16. Vehbi Koç Ödülü’nü alan Prof. Dr. Zeynep Ahunbay hakkında törende kısa bir film de yayınlandı. Prof. Dr. Ahunbay filmde yer alan röportajında, “Vehbi Koç gibi tüm dünyanın tanıdığı çok çalışkan, verimli bir insanın adına düzenlenmiş bir ödülün bana lâyık görülmesinden onur duydum” derken şöyle devam etti: “Kültür mirası dendiğinde insanlığın mirasından söz ediyoruz. Bu insanlık mirası; Hindistan’da, Peru’da veya Kuzey Kutbu’nda olabilir. Hepsi insanlıktan bir izdir. Kültür mirası için bir çalışma yapmak bir onur. Mesleğimi severek yaptım. Gerçi çok zorluklar da yaşandı. Kayıplar olması da çok üzücü. Birçok anıt savaşta yıkılıyor. Onları ayağa kaldırdığınız zaman da aynı olmuyor. Çatışmalar şu anda da tüm dünyada devam ediyor. Halep Kalesi’nin kapısının yıkıldığını görmek beni çok sarsmıştı. Onun gibi birçok başka önemli anıt birdenbire bir terör örgütü tarafından parçalanabiliyor. Hiçbir insani duygu yok. Kültür mirasını hem insanlara hem de doğaya karşı korumak zorundayız.”

Ödül Gerekçesi ve Prof. Dr. Zeynep Ahunbay Hakkında:

Prof. Dr. Mehmet Özdoğan başkanlığındaki, Prof. Dr. Engin Akyürek, Prof. Dr. Sema Doğan, Prof. Dr. Aslı Özyar, Prof. Dr. Turgut Saner’den oluşan Seçici Kurul tarafından hazırlanan ödül gerekçesi özetle şöyle:

Prof. Dr. Zeynep Ahunbay, arkeolojik alanlardan Osmanlı yapılarına çok geniş bir yelpazede kültür varlıklarının korunması konusunda yaklaşım geliştiren ve bunu restorasyon uygulamalarıyla da örnekleyen bir bilim insanıdır. Dünyanın önde gelen koruma uzmanlarındandır. Türkiye’de mimarlık mirasının korunmasının sağlam bir bilim disiplini olarak gelişmesinde önder kimliği olan Ahunbay, yetiştirdiği çok sayıda öğrencisiyle de bu alanda kurumsallaşmanın yerleşmesine büyük katkı sağlamıştır.

Günümüzde kültür mirası üzerindeki baskı giderek artarken Zeynep Ahunbay gibi korumaya gönül vermiş uzman bilim insanlarının varlığı daha da önem kazanmaktadır. Baskı büyüktür, korunması gerekenler çoktur ve bu çabanın samimi savunucuları azdır.
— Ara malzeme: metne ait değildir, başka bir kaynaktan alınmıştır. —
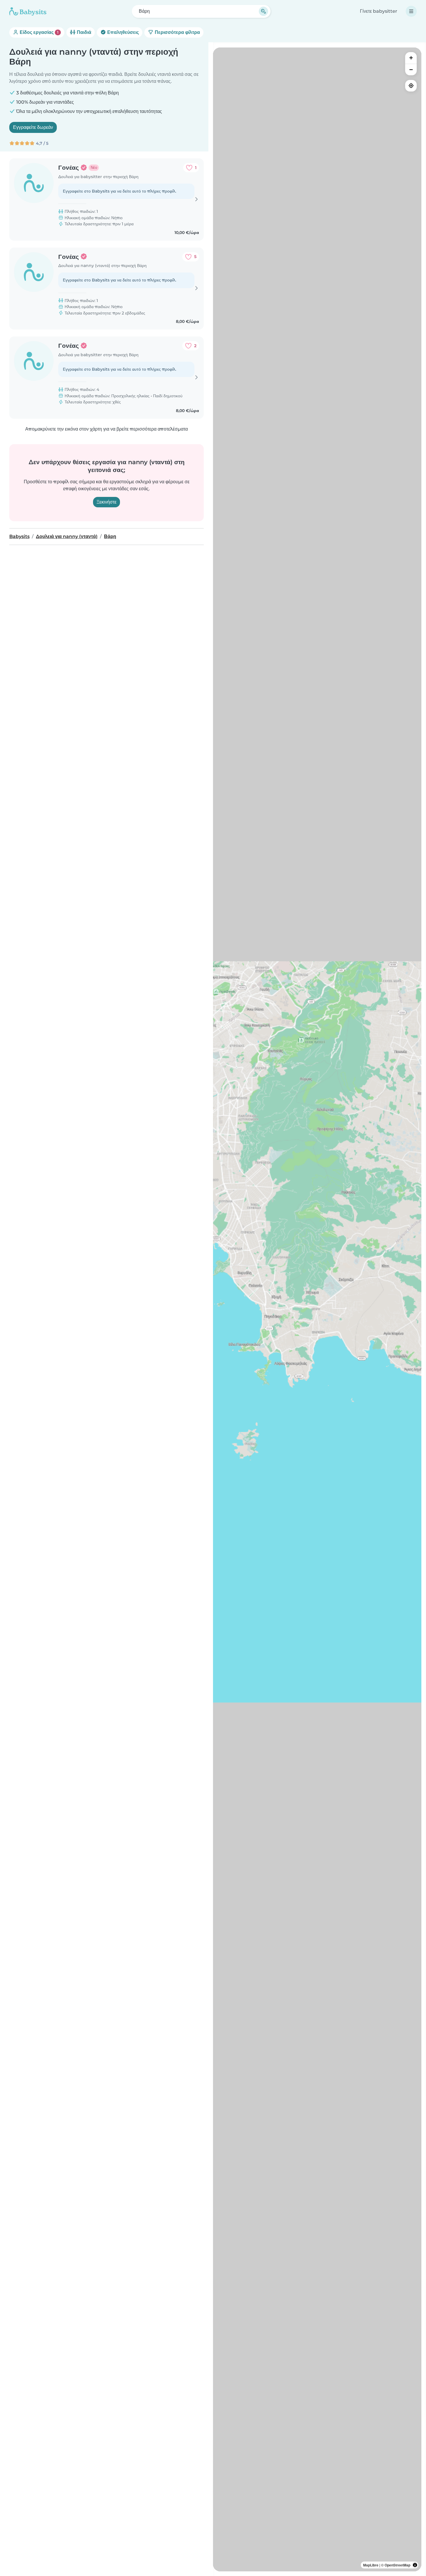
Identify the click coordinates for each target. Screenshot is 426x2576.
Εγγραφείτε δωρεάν (33, 127)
Ahunbay, kültür mirasının bilimsel esaslar doğrultusunda korunması konusunda tutum, görüş ve uygulamalarıyla yalnızca ülkemizde değil, dünyada saygın bir konum edinmiştir. O, mimari ve arkeolojik koruma alanındaki yılmaz mücadelesini kibar ve sakin kişiliğiyle sürdürmektedir.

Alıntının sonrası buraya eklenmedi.